**WHAT IS REQUIRED:** Retype the part of the rows that opens with the line containing "Task: Click the vertical scrollbar thumb" and closes with the final row, reproducing each line word for word.

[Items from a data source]
——————

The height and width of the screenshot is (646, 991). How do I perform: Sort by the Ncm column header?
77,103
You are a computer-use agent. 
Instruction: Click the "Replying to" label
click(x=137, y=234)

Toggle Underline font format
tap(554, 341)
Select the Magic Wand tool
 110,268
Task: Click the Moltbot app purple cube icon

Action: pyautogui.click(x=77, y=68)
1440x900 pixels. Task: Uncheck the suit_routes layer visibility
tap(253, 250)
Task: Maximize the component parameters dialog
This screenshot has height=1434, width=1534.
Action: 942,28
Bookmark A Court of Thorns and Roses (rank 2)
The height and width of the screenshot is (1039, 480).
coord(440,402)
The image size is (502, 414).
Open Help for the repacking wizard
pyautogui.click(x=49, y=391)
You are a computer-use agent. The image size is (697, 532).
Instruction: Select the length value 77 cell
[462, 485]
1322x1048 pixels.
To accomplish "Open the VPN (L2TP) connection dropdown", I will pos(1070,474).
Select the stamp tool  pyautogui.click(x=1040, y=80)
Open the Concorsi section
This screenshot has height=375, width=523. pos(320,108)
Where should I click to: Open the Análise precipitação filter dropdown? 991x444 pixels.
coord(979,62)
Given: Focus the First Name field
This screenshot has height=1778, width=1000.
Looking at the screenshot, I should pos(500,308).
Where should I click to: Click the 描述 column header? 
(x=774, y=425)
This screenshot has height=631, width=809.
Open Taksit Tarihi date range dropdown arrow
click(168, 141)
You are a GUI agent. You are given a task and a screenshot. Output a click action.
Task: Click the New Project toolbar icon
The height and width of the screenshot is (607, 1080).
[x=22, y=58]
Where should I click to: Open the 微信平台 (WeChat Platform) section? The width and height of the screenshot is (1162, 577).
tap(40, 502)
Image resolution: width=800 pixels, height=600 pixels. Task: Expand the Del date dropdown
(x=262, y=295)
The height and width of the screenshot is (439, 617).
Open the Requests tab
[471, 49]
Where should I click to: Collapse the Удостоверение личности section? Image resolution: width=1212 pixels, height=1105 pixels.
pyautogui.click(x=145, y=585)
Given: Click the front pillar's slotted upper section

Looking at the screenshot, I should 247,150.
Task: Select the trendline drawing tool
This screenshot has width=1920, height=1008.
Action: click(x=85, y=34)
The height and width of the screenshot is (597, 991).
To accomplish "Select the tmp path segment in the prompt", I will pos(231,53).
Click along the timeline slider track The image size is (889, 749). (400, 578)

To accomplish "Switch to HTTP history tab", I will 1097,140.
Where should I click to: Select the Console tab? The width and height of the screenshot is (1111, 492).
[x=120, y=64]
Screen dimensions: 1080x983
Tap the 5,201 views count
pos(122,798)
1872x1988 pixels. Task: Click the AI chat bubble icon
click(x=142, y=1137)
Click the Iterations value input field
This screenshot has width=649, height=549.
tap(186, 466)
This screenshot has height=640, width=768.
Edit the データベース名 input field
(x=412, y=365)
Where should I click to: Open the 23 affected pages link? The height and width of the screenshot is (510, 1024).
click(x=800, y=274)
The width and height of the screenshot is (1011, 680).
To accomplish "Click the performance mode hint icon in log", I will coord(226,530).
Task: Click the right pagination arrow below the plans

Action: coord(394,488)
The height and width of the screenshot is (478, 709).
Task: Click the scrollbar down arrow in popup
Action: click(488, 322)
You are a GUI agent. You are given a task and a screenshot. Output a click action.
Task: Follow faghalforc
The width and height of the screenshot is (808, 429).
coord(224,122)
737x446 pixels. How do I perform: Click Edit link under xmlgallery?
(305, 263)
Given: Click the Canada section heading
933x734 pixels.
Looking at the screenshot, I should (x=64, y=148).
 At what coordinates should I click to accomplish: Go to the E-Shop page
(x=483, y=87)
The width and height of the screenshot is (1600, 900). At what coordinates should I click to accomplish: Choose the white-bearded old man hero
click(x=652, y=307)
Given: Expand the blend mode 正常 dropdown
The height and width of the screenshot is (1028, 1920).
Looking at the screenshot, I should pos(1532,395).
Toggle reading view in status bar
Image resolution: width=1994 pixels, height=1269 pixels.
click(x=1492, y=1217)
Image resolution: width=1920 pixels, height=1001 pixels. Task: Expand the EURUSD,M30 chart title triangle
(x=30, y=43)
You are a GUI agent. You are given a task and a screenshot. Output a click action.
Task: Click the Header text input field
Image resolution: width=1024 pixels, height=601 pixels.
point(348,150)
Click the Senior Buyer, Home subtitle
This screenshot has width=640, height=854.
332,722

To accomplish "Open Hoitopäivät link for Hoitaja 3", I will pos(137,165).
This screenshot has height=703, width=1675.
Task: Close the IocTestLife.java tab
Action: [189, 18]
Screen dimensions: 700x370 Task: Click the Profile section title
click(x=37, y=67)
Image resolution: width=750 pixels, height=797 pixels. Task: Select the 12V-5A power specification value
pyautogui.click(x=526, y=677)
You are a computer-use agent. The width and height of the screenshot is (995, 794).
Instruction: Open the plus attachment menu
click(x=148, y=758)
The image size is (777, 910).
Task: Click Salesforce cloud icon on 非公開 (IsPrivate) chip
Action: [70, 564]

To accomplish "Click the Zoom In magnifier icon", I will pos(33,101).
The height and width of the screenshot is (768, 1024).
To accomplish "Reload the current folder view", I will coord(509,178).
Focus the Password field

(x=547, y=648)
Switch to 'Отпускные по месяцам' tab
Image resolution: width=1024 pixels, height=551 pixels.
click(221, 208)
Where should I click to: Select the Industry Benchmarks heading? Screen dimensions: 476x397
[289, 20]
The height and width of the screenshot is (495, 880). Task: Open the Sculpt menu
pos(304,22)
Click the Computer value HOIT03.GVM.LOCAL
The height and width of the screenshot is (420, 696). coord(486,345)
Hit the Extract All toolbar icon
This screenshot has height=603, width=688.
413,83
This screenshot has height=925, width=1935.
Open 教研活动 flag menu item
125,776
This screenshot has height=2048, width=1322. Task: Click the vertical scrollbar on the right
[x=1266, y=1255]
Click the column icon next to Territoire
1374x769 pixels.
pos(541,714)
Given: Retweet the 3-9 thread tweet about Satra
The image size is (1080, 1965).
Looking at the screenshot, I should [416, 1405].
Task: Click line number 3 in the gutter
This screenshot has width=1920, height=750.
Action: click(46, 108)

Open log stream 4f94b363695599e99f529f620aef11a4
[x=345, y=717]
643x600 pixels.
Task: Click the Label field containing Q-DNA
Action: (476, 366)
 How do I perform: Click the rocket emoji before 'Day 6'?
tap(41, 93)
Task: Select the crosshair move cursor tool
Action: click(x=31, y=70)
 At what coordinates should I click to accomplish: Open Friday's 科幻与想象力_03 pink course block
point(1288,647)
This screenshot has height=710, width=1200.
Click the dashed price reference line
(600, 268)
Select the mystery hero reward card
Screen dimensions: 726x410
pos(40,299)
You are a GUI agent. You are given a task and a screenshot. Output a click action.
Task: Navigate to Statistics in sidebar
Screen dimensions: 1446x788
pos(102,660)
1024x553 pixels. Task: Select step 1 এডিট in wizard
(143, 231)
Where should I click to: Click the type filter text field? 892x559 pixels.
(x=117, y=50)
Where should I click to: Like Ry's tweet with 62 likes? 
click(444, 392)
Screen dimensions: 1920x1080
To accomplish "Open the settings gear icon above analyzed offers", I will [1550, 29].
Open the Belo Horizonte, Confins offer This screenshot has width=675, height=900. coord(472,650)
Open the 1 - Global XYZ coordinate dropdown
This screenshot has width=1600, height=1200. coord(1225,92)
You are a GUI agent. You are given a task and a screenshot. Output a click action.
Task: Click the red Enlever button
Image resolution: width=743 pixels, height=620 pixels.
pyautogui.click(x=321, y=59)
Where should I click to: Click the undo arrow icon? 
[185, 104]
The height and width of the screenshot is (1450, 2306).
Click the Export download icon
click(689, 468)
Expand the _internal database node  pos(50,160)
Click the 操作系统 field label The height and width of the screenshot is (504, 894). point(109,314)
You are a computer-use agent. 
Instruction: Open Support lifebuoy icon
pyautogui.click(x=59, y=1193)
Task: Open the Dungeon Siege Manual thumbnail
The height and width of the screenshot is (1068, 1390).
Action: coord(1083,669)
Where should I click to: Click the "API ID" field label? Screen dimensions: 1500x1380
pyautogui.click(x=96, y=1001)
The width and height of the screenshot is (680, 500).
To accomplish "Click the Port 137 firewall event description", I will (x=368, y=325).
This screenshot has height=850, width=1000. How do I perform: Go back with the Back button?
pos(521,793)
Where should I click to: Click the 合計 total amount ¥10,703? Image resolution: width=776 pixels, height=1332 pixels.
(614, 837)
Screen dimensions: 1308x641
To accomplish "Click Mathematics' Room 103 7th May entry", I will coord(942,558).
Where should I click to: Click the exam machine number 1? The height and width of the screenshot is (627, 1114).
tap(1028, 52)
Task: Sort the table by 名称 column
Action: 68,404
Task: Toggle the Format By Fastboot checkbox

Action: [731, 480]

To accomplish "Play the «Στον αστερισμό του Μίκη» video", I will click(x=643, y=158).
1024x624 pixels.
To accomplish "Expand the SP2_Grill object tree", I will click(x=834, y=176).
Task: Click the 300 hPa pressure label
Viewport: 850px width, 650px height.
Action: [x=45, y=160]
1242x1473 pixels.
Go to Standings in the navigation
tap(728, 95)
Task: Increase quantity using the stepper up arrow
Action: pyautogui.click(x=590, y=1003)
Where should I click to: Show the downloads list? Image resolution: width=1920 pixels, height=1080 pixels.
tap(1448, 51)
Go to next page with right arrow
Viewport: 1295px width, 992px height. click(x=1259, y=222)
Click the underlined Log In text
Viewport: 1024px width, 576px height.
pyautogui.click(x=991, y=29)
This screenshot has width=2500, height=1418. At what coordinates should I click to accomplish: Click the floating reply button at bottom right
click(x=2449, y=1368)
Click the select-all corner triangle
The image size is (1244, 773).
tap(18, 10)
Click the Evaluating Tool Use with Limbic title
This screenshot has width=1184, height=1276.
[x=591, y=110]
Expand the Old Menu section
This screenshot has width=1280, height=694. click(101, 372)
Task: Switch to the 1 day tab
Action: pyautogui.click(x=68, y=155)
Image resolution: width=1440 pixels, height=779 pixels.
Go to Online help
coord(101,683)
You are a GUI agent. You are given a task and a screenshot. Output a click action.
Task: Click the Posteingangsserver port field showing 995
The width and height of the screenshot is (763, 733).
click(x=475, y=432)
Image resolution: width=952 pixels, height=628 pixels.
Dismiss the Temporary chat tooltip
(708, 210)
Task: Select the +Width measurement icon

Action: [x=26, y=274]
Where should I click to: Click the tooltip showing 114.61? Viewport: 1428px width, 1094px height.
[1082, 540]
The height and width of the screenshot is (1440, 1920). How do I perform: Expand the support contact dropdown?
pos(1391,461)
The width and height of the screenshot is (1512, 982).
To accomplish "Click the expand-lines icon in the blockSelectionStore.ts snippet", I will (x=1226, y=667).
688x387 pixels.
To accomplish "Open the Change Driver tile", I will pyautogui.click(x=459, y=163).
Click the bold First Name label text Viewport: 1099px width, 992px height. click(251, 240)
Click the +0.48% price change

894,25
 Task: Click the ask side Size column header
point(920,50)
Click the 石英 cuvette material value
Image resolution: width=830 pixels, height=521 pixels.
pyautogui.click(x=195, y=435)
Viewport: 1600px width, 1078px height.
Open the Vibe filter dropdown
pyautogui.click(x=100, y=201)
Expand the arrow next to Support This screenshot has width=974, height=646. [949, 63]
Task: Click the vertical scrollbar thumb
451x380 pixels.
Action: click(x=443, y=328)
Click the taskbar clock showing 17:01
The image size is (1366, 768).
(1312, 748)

——————

**SOLUTION TO THE PROBLEM:**
Task: Click the vertical scrollbar thumb
451x380 pixels.
Action: click(x=443, y=328)
Click the taskbar clock showing 17:01
The image size is (1366, 768).
(1312, 748)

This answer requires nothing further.